Hanno sicuramente un certo fascino, un impatto visivo non indifferente e anche tutta una serie di vantaggi per quanto concerne la preparazione dei cibi, ma i costi e i consumi non sono poi così irrilevanti. Ecco tutto quello che bisogna sapere a proposito di  pro e contro del piano cottura a induzione.


Vantaggi del piano cottura a induzione

Cosa ha di diverso rispetto al piano cottura classico? In breve che cuoce i cibi sfruttando il principio dell’induzione magnetica: il vantaggio principale è che nel piano cottura a induzione il calore si diffonde in maniera omogenea, per cui gli alimenti non solo non si attaccano sul fondo della pentola e vengono cucinati più rapidamente, ma vengono cotti in maniera più salutare, dato che è possibile anche ridurre l’utilizzo dei grassi.

Tutte le piastre a induzione sono abbastanza sicure, anche perché il calore viene sprigionato dalla piastra solo nel momento in cui avviene il contatto con la padella e rimane circoscritto solo ed esclusivamente alla superficie del recipiente per cui, al contrario di quel che pensano in tanti, non è per niente facile bruciarsi erroneamente poggiando la mano sul piano cottura. Quindi non solo è sicuro, ma è semplicissimo da gestire e pulire perché, anche in caso di fuoriuscita di liquidi o cibo, non si incrosta.

I “contro” dell’induzione

Passiamo a quelli che potrebbero rivelarsi degli svantaggi. Sappiate innanzitutto che nel momento in cui passerete dal classico piano cottura a quello a induzione potreste non poter più utilizzare alcune delle stoviglie che possedete già, come i tegami in rame e in alluminio o i padellini in ceramica, che non consentono il passaggio dell’energia e di conseguenza del calore. Con un piano cottura a induzione potete utilizzare solo ed esclusivamente pentole con il fondo in acciaio inox o in materiali appositi. Tutto il pentolame che trovate nei negozi in realtà viene contrassegnato con un simbolo specifico, in ogni caso per sapere quali sono le padelle e le pentole che avete già in casa e che potete utilizzare basta provare ad attaccare un magnete sul fondo della vostra pentola: se si attacca la pentola potrà essere utilizzata sul piano cottura a induzione.
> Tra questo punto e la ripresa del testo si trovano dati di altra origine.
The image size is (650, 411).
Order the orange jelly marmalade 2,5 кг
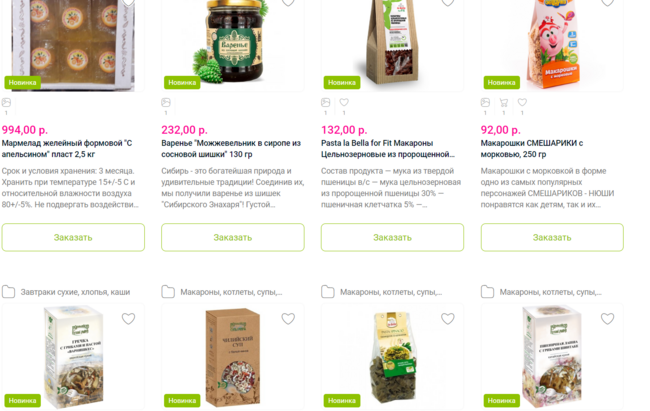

Oltre al pentolame, quindi, dovrete anche valutare anche un’eventuale costo per l’acquisto degli utensili che utilizzate mentre cucinate, quindi mestoli, posate, spatole, che ovviamente non dovranno essere in metallo, altrimenti rischiare che si scaldino parecchio. Lo svantaggio principale, inoltre, è il costo del piano cottura, che è di gran lunga superiore rispetto a quello del piano cottura classico, quello a gas per capirci.

I consumi del piano cottura a induzione

Apparentemente, funzionando per mezzo della corrente elettrica, il piano cottura a induzione non sembra poi così vantaggioso; invece, rispetto ai tradizionali fornelli a gas o elettrici, implica un consumo ridotto, anche perché riscalda e cucina i cibi  più velocemente e a parità di rendimento ha una dispersione di calore minima. Il problema, in molti casi, è che per poter utilizzare in casa i fornelli a induzione sarete costretti ad adeguare ai consumi il vostro contratto con chi vi fornisce l’energia elettrica perché i 3 KW standard potrebbero non bastarvi più, cosa che comporta ovviamente un costo aggiuntivo in termini di tariffazione e spese fisse. Nelll’insieme, dunque, è bene fare le giuste valutazioni del caso prima di affrontare questa spesa.